I’ll take a more generous view of the article compared to most of my fellow commenters. Fundamentally, he is right, we have underinvested massively in our infrastructure not just for years, but decades. When we were all bemoaning the drought in the summer and the possibility of running out of water (on a temperate island nation no less), it transpired we haven’t built a reservoir since the early 90’s around when I was born. This is despite the fact the population has gone up by 10 million since then. Then there’s housing developments which face endless opposition from established homeowners (often older) until they run out of arguments to bring to the local council. For clarity, I get concerns around local infrastructure and public services, but often these are used as a smokescreen to cover up the real opposition. I’ve even seen local Conservative Party associations boasting of blocking developments (and then probably wonder why their children can’t afford to buy a house).
To be honest, it’s even more amazing HS2 ever got going given the opposition it had/has, even though it will do much to ease capacity and get more freight off roads and onto rails on the current West Coast Line which should mean fewer lorries on the roads. This is not to mention the utter shambles that is a 3rd runway at Heathrow being kicked down the road almost all my life.
Regardless of the policy details, if politics is the art of getting things done then it is bust and likely to remain so for a generation at least. After the Covid response, when the unthinkable became mainstream, how can any politician make credible arguments for a set of priorities being obviously prudent and wise? ‘During Covid’ they’ll be told, ‘you completely set aside business as normal, why not now?’
We’ll need time for memories to fade, amongst other things, before we can set things back on something like an even keel.
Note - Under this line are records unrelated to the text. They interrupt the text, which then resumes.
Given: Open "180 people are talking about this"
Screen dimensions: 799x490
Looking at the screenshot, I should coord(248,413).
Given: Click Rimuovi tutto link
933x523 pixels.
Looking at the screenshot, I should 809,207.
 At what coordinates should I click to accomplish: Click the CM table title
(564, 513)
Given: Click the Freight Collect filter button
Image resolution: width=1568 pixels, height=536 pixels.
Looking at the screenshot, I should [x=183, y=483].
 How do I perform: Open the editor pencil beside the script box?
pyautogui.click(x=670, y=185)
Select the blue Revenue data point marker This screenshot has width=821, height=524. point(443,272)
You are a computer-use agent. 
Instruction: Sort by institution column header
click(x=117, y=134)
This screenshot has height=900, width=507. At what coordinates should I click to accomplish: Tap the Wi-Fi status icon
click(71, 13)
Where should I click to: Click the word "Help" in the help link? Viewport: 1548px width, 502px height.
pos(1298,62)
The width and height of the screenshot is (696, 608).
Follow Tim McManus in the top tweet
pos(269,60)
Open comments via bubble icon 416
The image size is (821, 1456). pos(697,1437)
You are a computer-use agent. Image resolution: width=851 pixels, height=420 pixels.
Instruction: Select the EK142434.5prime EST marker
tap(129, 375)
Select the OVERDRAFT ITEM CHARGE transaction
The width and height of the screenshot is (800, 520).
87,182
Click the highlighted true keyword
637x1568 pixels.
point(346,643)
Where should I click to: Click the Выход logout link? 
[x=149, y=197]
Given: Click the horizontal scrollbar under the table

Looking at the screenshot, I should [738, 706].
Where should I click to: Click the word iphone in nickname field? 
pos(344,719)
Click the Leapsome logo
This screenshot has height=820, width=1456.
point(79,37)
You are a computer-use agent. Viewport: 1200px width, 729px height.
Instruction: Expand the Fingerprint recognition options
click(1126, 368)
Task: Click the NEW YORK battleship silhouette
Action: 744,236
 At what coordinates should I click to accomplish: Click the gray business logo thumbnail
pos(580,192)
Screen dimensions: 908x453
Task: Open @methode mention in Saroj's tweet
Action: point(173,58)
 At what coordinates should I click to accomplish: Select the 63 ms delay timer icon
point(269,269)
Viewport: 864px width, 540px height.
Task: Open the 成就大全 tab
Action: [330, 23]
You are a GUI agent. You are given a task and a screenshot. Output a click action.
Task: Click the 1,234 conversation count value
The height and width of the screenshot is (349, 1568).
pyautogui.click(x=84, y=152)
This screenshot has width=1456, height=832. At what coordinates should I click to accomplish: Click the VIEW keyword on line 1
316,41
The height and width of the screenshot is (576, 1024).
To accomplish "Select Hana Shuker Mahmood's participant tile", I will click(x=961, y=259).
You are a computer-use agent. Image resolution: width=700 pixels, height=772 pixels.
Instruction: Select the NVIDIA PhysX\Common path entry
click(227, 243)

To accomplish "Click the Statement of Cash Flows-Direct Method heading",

Right on. An d heaven forbid they do anything to relieve the burden on the young, who will be having less & less babies because, why would they and consigning the 40 Somethings to care for themselves in their oncoming dotage.
Well, then, it’s not going to happen.
Everybody knows that, so why not stop fritzing about with Net Zero (how is that going to be measured – and who is doing the measuring? Or will it just be calculated in the traditional way, you know, to make wind farms look good?)
Everybody also knows that China will not phase out fossil fuels by whatever future date they set this time.
Neither will India, let alone Indonesia, Nigeria, Bangladesh, Vietnam, Mexico , Brazil, you name it. So why do we keep acting like we believe it?
Get on with life, build flood defences or whatever you reckon is necessary to cope with the Climate Doom
Why on earth should ‘Government’ be ‘building’ anything? A country is not a futurist ‘project’ to be completed by Government but a political realm of law, custom and sovereignty. Only then can people live the kinds of life that they consider appropriate, without the preternaturally active and unhappy (a key sign of decadence and oppression) imposing their dreams on everyone else.
That’s probably because the WEF want to make an example of Brexit Britain. Didn’t the WEF threaten to come for England’s Driver’s? Since powered transport is what delivers business around the British Isles, I fail to see how the 15 Minute Town or City would ever garner support. Unless the WEF plan to turn the UK’s clock back to the 12th Century. Perhaps there will be another English Civil war visited upon unpopular Politicians, hence the sudden interest in building luxury bunkers under extremely wealthy house holders?
We need an election.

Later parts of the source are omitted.